Search code examples
rdataframedplyrdata-bindingrdata

Load multiple RData files efficiently


I have a question that concerns reading files into R. I have a folder with many files that I would like to have in a dataframe in R to work with. What is the most efficient way to read in a large amount of data (over 1000 files)? My code is below, it has been running for a day now and still not all files are read in.

data = data.frame()
  
  for(file in files) {
    path = paste0("Data/",file,".RData") 
    if(file.exists(path)) {
      load(path) # as file_data
      data = dplyr::bind_rows(data, file_data)
    }
  }

Solution

  • You can list all the files and read them into a list. Then bind them at the end.

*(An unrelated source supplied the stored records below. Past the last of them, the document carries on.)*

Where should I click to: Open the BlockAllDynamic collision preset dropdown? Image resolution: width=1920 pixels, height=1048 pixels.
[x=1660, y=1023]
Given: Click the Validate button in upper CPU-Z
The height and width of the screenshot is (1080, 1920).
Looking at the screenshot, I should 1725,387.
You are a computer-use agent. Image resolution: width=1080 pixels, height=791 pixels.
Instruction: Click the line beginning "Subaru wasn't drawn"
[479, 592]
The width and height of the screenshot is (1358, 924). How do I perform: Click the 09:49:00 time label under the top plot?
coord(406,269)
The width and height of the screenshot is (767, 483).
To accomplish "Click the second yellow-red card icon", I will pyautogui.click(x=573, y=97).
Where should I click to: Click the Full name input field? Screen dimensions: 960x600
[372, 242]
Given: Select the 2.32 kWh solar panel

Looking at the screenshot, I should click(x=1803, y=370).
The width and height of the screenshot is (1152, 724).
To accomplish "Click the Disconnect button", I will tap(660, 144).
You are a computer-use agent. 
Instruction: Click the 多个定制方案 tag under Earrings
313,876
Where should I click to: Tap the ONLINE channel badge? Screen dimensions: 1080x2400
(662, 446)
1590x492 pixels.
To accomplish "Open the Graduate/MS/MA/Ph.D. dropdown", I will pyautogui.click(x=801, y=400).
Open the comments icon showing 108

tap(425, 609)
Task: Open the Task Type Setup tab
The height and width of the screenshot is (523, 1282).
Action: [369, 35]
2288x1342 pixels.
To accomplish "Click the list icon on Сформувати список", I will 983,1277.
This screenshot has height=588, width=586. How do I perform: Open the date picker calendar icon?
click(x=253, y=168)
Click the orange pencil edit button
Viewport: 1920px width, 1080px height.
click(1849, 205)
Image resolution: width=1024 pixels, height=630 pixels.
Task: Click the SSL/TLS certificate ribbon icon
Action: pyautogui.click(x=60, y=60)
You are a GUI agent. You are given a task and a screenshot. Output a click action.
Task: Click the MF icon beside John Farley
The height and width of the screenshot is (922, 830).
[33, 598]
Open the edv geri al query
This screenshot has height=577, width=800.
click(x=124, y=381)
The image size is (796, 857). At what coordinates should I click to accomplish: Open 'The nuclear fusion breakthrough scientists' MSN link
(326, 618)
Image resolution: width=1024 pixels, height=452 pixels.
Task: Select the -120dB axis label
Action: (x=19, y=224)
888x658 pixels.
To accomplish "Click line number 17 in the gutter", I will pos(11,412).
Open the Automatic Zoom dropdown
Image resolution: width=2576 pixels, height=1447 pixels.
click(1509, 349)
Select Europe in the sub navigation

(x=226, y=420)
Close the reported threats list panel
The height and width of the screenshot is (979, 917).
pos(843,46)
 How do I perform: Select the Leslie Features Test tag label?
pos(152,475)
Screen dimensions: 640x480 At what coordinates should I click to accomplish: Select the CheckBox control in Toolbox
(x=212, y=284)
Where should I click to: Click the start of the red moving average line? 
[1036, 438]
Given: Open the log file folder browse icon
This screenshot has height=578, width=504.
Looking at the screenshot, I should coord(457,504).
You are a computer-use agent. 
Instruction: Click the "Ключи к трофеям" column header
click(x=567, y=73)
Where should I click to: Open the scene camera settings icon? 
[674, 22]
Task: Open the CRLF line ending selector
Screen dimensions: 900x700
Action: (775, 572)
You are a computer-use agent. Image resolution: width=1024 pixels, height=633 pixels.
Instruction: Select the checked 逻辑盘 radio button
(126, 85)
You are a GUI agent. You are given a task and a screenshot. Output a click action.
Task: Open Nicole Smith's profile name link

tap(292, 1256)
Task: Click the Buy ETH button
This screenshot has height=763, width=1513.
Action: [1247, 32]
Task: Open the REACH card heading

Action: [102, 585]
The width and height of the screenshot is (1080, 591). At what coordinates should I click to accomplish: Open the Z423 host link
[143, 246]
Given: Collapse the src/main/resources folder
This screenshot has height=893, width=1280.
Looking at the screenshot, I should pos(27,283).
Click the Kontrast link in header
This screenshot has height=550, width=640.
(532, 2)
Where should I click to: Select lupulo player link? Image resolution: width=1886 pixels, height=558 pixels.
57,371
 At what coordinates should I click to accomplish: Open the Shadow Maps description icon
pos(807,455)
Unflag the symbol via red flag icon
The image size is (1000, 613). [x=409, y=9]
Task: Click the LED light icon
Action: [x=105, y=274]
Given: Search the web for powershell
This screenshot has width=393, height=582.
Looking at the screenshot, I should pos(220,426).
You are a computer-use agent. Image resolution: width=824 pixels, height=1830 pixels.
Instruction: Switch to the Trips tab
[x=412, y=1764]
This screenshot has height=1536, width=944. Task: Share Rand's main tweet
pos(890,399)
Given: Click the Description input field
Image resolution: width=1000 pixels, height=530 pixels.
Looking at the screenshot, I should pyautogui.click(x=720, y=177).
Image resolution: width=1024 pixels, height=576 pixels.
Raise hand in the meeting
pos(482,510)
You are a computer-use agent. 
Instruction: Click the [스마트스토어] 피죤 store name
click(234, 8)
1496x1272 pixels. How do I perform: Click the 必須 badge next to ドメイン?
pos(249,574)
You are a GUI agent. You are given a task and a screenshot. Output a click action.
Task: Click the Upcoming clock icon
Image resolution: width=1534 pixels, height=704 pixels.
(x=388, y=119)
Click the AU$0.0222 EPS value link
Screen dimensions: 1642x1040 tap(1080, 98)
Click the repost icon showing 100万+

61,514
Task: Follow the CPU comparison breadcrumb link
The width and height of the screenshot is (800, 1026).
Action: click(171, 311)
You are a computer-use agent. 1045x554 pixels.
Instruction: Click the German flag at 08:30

    my_files <- list.files(path = "Data/", pattern = "*.RData", full.names = T)
    
    all_data <- lapply(my_files, load, .GlobalEnv)
    
    bind_rows(mget(unlist(all_data)))
    

    A better solution than using mget is defining a new.env to load the files there and then read them into a list:

    my_files <- list.files(path = "Data/", pattern = "*.RData", full.names = T)
    
    temp <- new.env()
    lapply(my_files, load, temp)
    
    all_data <- as.list(temp)
    rm(temp) 
    
    bind_rows(all_data)